JPMorgan erwartet für chinesische Hersteller in Westeuropa bis 2028 einen Marktanteil von 20 Prozent. BYD spielt in dieser Annahme eine zentrale Rolle. Der Konzern will dort nicht nur exportieren, sondern auch lokal produzieren.
Genau hier wird Ungarn zum Risiko. Beim Bau des Werks in Szeged stehen Arbeitsbedingungen in der Kritik. Beschäftigte sollen sieben Tage pro Woche gearbeitet haben. Schichten sollen länger als zwölf Stunden gedauert haben.
China Labor Watch sprach mit 50 Arbeitern. Das Werk soll bei voller Auslastung 300.000 Autos pro Jahr bauen. Der Zeitplan bis zu diesem Niveau bleibt offen.
Brisant ist auch die Verbindung zu Jinjiang Construction.
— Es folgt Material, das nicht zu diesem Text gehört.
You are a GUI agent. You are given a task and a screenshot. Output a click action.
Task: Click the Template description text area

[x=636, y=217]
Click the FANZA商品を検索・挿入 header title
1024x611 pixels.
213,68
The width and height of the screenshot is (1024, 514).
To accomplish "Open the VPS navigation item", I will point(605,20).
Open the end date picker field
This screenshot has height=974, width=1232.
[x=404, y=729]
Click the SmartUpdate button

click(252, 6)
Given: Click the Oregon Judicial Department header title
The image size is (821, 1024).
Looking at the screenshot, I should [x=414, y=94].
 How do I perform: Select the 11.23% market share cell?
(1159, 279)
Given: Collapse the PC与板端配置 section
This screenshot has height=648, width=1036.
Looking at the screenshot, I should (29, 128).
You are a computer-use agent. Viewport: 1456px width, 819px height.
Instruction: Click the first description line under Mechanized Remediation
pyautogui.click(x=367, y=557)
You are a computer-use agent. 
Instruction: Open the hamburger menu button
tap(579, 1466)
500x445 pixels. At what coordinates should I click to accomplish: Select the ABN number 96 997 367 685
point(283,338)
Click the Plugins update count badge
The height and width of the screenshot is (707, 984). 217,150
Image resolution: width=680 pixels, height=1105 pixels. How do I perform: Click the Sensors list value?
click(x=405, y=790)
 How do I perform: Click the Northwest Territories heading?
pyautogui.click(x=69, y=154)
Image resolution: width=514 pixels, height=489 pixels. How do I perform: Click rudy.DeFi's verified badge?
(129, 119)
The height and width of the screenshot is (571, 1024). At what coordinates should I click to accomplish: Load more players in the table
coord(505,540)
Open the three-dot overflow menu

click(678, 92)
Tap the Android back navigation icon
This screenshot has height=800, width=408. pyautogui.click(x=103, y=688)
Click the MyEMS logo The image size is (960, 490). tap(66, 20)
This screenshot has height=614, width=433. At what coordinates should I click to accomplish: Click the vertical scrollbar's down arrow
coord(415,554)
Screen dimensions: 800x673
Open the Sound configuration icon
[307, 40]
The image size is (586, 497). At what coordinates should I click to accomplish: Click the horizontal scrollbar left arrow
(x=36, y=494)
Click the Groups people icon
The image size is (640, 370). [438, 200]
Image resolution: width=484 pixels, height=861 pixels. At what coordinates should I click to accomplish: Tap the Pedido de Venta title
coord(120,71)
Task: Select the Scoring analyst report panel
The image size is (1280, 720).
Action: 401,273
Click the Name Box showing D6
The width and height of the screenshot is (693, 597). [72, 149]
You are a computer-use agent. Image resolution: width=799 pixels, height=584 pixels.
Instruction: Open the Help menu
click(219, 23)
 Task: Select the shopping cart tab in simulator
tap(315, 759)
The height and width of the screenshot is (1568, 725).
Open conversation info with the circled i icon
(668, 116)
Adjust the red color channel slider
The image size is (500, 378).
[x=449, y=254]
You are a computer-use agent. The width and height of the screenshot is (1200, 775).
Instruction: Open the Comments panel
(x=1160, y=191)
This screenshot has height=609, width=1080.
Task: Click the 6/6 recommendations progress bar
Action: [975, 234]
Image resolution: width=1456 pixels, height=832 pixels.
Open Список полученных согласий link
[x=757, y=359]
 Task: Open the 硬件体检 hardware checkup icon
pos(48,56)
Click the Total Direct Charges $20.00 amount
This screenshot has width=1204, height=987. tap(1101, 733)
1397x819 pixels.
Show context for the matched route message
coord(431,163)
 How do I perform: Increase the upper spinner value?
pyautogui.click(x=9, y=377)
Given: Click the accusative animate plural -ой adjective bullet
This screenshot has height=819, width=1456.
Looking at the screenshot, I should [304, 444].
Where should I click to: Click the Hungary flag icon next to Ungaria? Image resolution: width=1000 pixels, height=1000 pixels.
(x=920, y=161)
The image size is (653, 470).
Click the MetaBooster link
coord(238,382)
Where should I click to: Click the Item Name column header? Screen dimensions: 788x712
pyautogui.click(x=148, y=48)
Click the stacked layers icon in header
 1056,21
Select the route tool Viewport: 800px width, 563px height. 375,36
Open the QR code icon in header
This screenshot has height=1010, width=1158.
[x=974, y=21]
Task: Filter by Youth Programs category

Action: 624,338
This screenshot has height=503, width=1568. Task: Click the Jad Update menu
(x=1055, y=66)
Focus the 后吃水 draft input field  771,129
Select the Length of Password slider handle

Ein Tochterunternehmen der Gruppe war bereits bei BYDs Werk in Brasilien in einen Arbeitsrechtsfall verwickelt. Brasilianische Behörden sprachen damals von „sklavereiähnlichen“ Bedingungen.
Am Montag rücken damit zwei Marken in den Blick: 105,12 Hongkong-Dollar nach oben und 96,83 Hongkong-Dollar nach unten. Später im Mai folgen die Verkaufsdaten. Sie werden zeigen, ob der Exportboom die schwache Gewinnentwicklung stärker überlagern kann.